The Hip-Hop and Obama Reader is an ambitious edited volume tackling the interrelationship of hip-hop and politics in the Obama era. The overarching message expressed by both academic and non-academic authors is that hiphop is a powerful movement that has the capacity to bring about real political change. However, as the wide-ranging contributions articulate, there are tensions that put into question the compatibility of electoral politics, mainstream hip-hop, and political activism.

One of the central themes of the book is Barack Obama’s failure to challenge the status quo of American politics and to address key democratic issues, despite his electoral campaign being based on hope, progress, and change. Although he leaned on the hip-hop generation’s support to elect him, this racially diverse demographic is now disappointed and increasingly despondent, after being so hopeful of what the country’s first Black president might achieve. This raises important and interesting questions about how much power the President of the United States actually has, and what issues (e.g. race relations, health care, the environment, etc.) should be tackled and which approaches (grassroots communities, hip-hop organizing, mainstream media) need to be harnessed to bring about meaningful change in contemporary times.

The authors who have contributed to the volume include prominent scholars in hip-hop studies, journalists, activists, and industry leaders, as well as emerging voices. The foreword and afterword, written by Tricia Rose and Cathy J. Cohen respectively, both call for social justice, a pertinent opening and conclusion to the book. Each chapter takes a different form and a variety of methods is employed, ranging from traditional scholarly analysis, to interviews, thought pieces, analyses of lyrics, ethnography, and a performative account.

The editors, Travis L. Gosa and Erik Nielson, have divided the fourteen chapters into three parts: ‘Move the Crowd: Hip Hop Politics in the United States and Abroad’; ‘Change We Can Believe In? The Contested Discourse of Obama and Hip-Hop’; and ‘Represent: Gender and Language in the Obama Era’. These divisions seem quite arbitrary and are not particularly helpful, as several of the chapters could fall under all three categories.

The strength of the volume lies in the diversity of perspectives represented, the different format and approaches of the chapters, and the variety of topics engaged with, spanning politics, democracy, race, gender, activism, age, language, capitalism, media, and more. It is not possible to discuss every contribution but a number of chapters stand out. These include a conversation between hip-hop activists Bakari Kitwana and Elizabeth Méndez Berry (ch. 2) and an interview with Kevin Powell (ch. 3). Both these chapters ask provocative questions about whether the mobilization of local grassroots communities and civic engagement produces greater change than Obama and electoral politics.

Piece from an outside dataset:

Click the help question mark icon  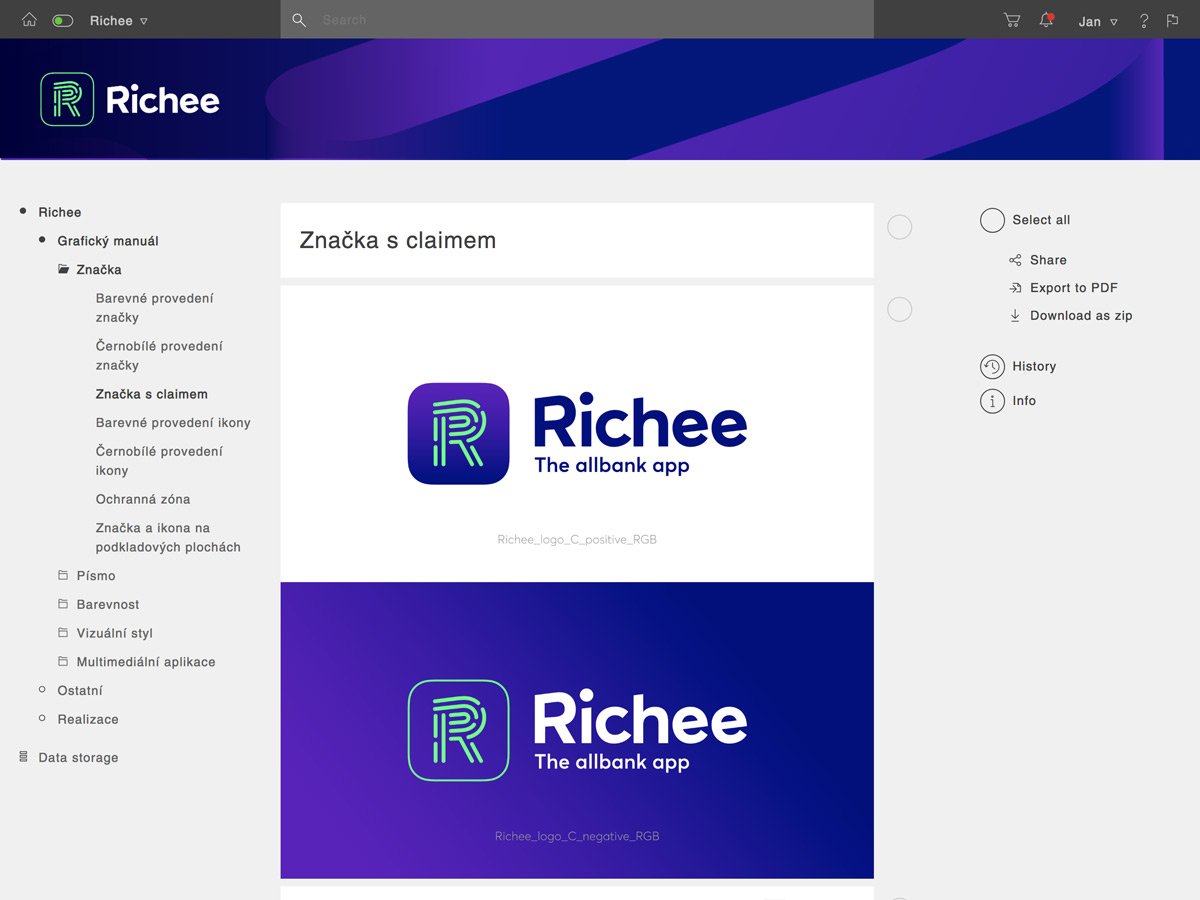pos(1144,21)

In chapter 7, Anthony Kwame Harrison uses the case study of the Filipino-American rap group ‘Power Struggle’ to discuss the ‘resurgence of political consciousness and embrace of community organizing in underground hip hop during the age of Obama’ (p. 135). By focusing on Filipino-Americans, he provides an insightful account of multiracial hip-hop participants who do not fall within the black–white binary. The chapter helpfully distils the ways in which hip-hop culture outside of the corporate mainstream can be a multimedia tool and generative [End Page 534] force for developing young people’s involvement in community work.

It is a credit to the editors that they have included Ruth Nicole Brown’s experimental and pioneering reflections on methodological practice in her chapter: ‘Performative Account of Black Girlhood’ (ch. 12). Brown provides a first-person narrative of a performance she delivered at a conference—which encompassed a poem, singing, Power Point, and acting—about the murder of 15-year-old African-American Sakia Gunn in 2003. Although there is always something lost in the transition from performance to printed word, the rawness and honesty of Brown...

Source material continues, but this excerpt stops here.